In May 1507 Robert Forde, husbandman of Brightwell manor in Berkshire, attacked chaplain John Scolfyld, stabbing him with a dagger. Scolfyld immediately died, and Forde ran to the priory at Wallingford. Wallingford priory was a small Benedictine house; it’s not clear how many monks it had, but it was amongst the smaller religious houses Cardinal Wolsey dissolved in the mid-1520s – so not big. And maybe not equipped or willing to take sanctuary seekers.
That may be why a couple of days later, William Hemyngford, a monk at the priory, along with a number of “yeomen” of Wallingford and several husbandmen of Brightwell (including Richard Forde, presumably a relative) decided to move Rob Forde to another sanctuary.
The monk and half a dozen laymen stealthily took him from the priory to a boat waiting on the Thames, and conveyed him to a safer sanctuary upstream: the “privileged” and “holy place” (as the coroner’s inquest jurors put it) of Culham, a manor belonging to Abingdon Abbey.
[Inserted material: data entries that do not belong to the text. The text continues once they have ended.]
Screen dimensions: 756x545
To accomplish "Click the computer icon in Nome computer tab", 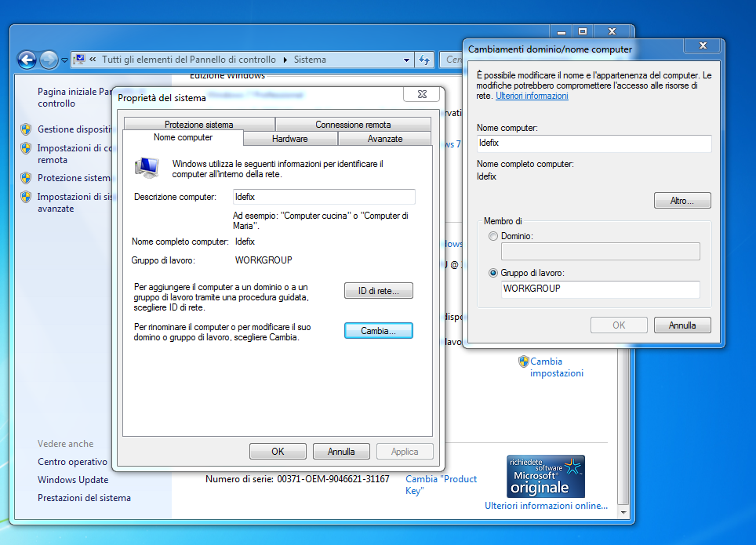I will click(146, 167).
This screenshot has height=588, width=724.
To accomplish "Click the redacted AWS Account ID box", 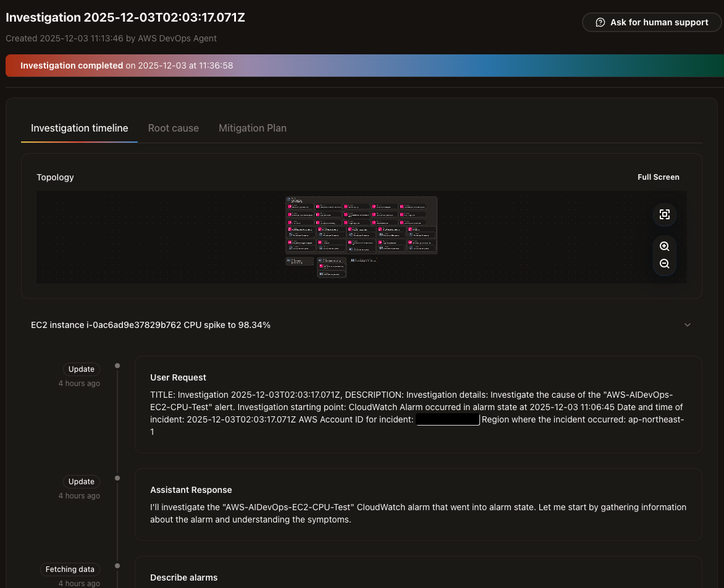I will [448, 420].
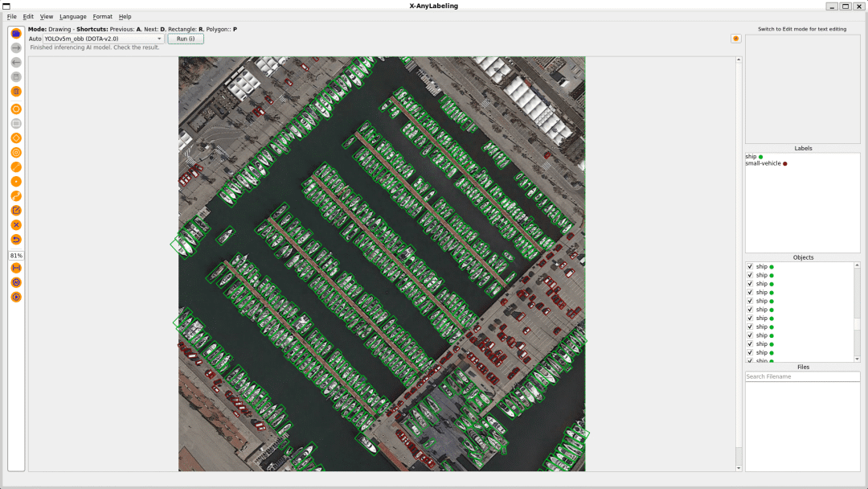Image resolution: width=868 pixels, height=489 pixels.
Task: Click the Undo icon in the left toolbar
Action: click(16, 239)

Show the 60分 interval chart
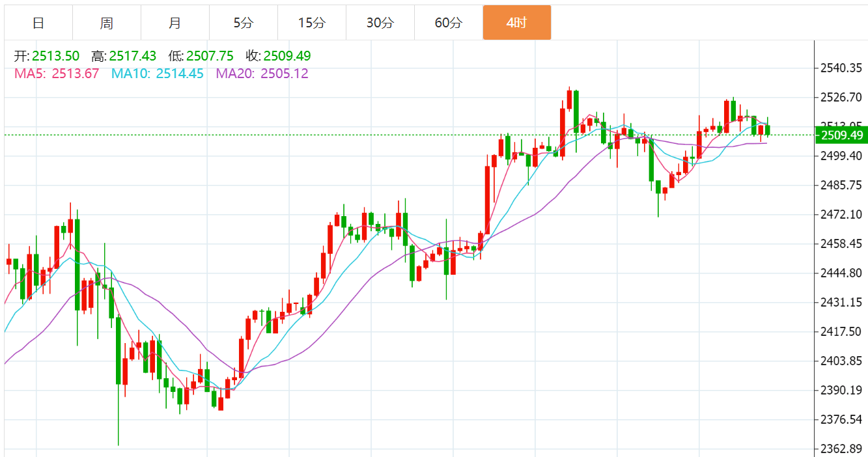click(448, 23)
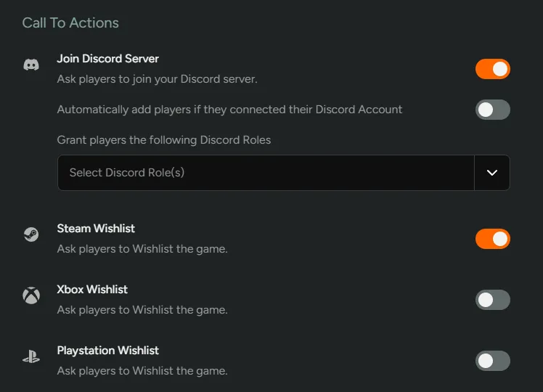The image size is (543, 392).
Task: Click the Steam logo icon
Action: (x=31, y=234)
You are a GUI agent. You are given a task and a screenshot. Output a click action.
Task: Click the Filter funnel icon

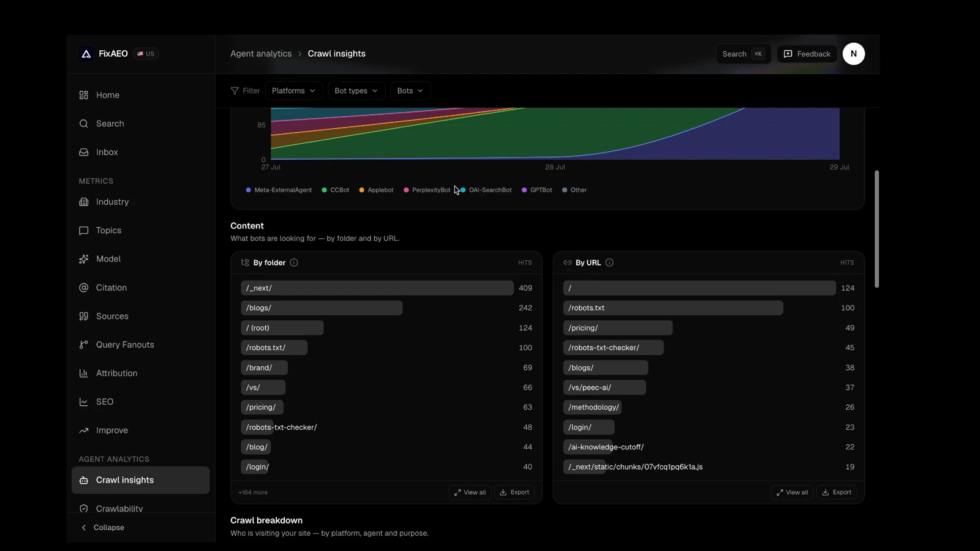coord(235,91)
Culham featured in Humphrey Stafford’s famous 1486 sanctuary case; a rebel against the then-new king Henry VII, Stafford had taken sanctuary at Culham for treason. The courts ruled that though Culham wasn’t an asylum for treason, it was for felony.
Who knows how long Forde stayed at Culham. The next time we see him, he was in court presenting a pardon in the summer of 1510, three years later.
If only Forde had waited a bit – five hundred years or so – there would have been a sanctuary in Brightwell itself. He does seem to have been a bit of an ass.